Where We Are, Where We're Going

I've been very bad about posting updates. I'm in kind of a transitional phase in this monstrous process. Finishing the business plan (which will require some additions and some modifications to the numbers) was a great feeling, but after I completed it I realized this: shit just got real. Working on my business plan seemed like the biggest hurdle in the world. Now that it's completed, it's really dawned on me that from here on out things are going to get very real and very busy. This is indeed the calm before the storm. I always knew this would be the case, but I was inside the business plan bubble and not really focusing on the next steps. That time has come. So the three biggest tasks ahead are also three of THE biggest ones of the entire process. Money, money, and finding a suitable location to lease.
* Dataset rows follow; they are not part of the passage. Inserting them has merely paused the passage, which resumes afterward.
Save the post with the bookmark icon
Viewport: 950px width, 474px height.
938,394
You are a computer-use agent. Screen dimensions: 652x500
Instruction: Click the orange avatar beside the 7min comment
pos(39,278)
First, money. I require two sources of capital to get this brewery running: debt and equity. Debt means a bank loan. In order to get the bank loan, which will be north of $400,000, I will need to present the business plan. Before I do that however, I need to register Panic Alarmist as an LLC with a federal tax id and such (I'll get to that in a second). This will be a very interesting challenge and one I don't know a lot about yet. Once I meet with the different banks, I'll definitely post what I learn.

My esteemed attorney.

Second, money. Equity means selling equity shares to private investors in order to raise money for operating cash flow, construction, and other expenses that a bank won't loan me money for. See this post for info on that. In order to offer equity, I require legal documents. These documents spell out precisely the terms of the offering including things like what the investor gets for their investment (a picture of me mashing without pants), whether or not they'll be allowed to sell the shares (they won't), and what my role is in the business. Here's what I can tell you about the legal stuff thus far: it's really fucking expensive. If you are thinking about moving into a career as a brewer or brewery owner, stop right now and apply to law school. Work for 10 years, then open a 300 bbl brewery with all the pocket change you have in your Armani suits. Lordy. I've accepted the fact that it's expensive, but it took about 48 hours for it to sink in. But guess what, it's just another problem to be solved. I'll pay an attorney a princely sum, get the documents I need, get the investors on board, then the ship sails to brewery land!

Third, location. I have no idea where the brewery is going to be exactly. I'm pretty confident that it will be on the far north or northwest side of the the city. It needs to be a reasonable commute for me plus all the other features that I would like or require. I discussed that briefly in this post. Once this part really gets rolling, I'll post everything I find out. I've been doing lots of online research on TIF districts, which are special areas in Chicago that provide city funded rebates for improvements to property. These rebates are quite significant as in $100K+ but they require a multiple step process, which will be a thrilling ride, I'm sure.

As I mentioned above, before I can secure a bank loan, I will have to get Panic Alarmist registered as an LLC and have a federal and state tax id. In order to get those tax ids, the business has to be a formal legal entity. This process will happen very, very soon. As in next couple of weeks soon. I may do it through an attorney or I might just do it myself. I'll find out more next week. I'll announce that little milestone when it's completed.

Finally, I will not be able to advertise on this site when I'm officially looking for investors. Them's the rules. That's all I can say.

So that's where we are. Make no mistake, this process is about to get very, very intense very very soon. I think I've written that several times before, quite prematurely. Well, we're here now. I cannot wait to get this brewery up and running!